Szenenarbeit: Eine Probe unter psychoanalytischer Lupe

In einer intensiven Partner-Szene suchten wir zunächst nach Macht. Erst als wir das Begehren hinter der Aggression benannten, brach Emotion auf. Die Spannung wurde genauer, verletzlicher und paradoxerweise gefährlicher und menschlicher zugleich.

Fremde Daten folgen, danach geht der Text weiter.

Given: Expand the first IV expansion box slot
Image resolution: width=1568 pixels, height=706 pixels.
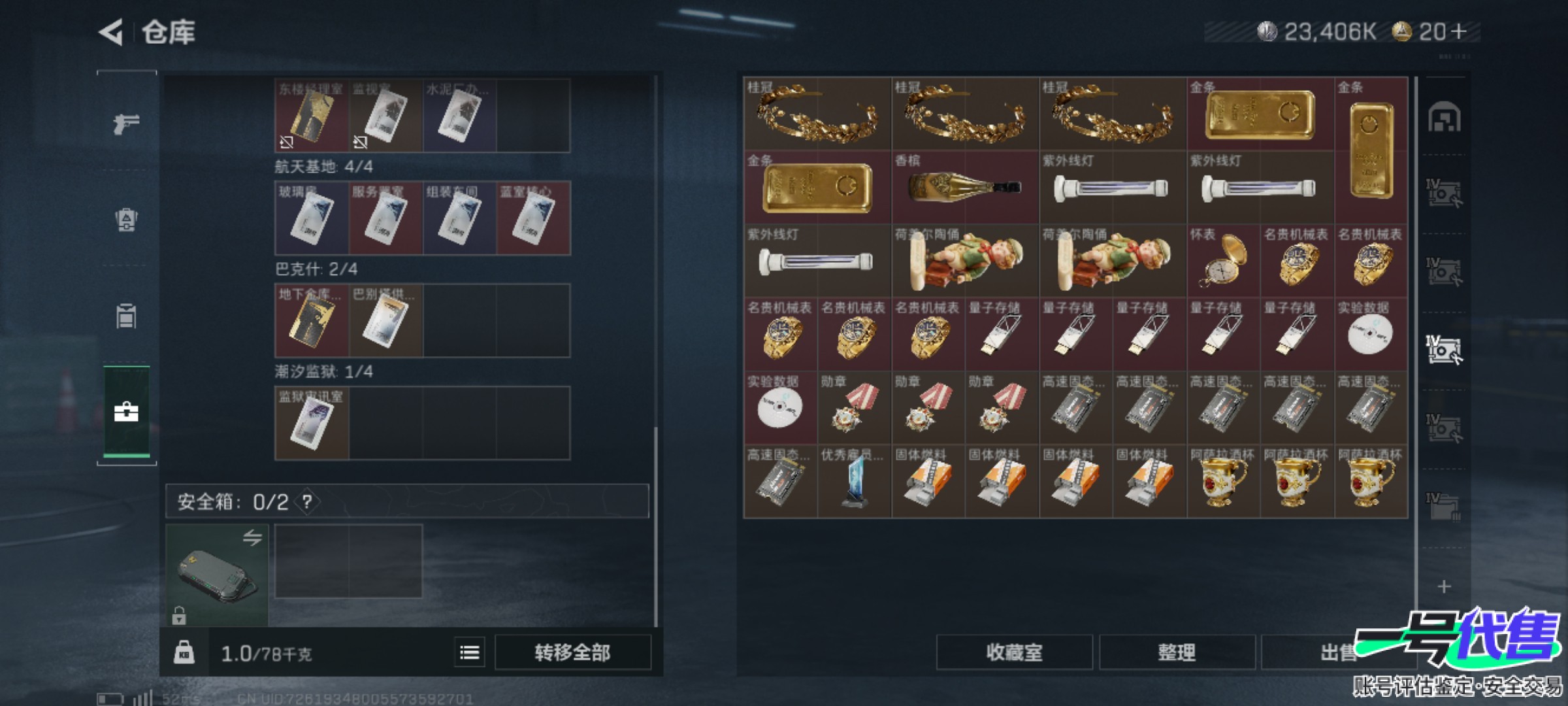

Werkzeugkasten für Autorinnen und Autoren

Schreibe eine geheime Szene aus der Kindheit der Figur, die nie im Stück erscheint. Dieses unsichtbare Kapitel nährt Untertext, motiviert Entscheidungen und erzeugt jene überdeterminierte Dichte, die Dialoge knistern und glaubwürdig schweigen lässt.

Kollektive Projektion und gemeinsames Atmen

Ein Moment stiller Einigkeit entsteht, wenn viele dieselbe Angst spüren. Diese kollektive Projektion schweißt das Publikum zusammen und verleiht der Szene Schwere und Trost, als würden wir gemeinsam etwas Unsagbares aushalten und verwandeln.

Trigger, Care und Nachhall

Intensive Themen brauchen sensible Rahmung. Content-Hinweise, ruhige Übergänge und Orte zum Nachklingen helfen. Wer danach sprechen kann, bleibt nicht allein. Eine gute Inszenierung lässt offen, doch nicht orientierungslos, und lädt zum Gespräch ein.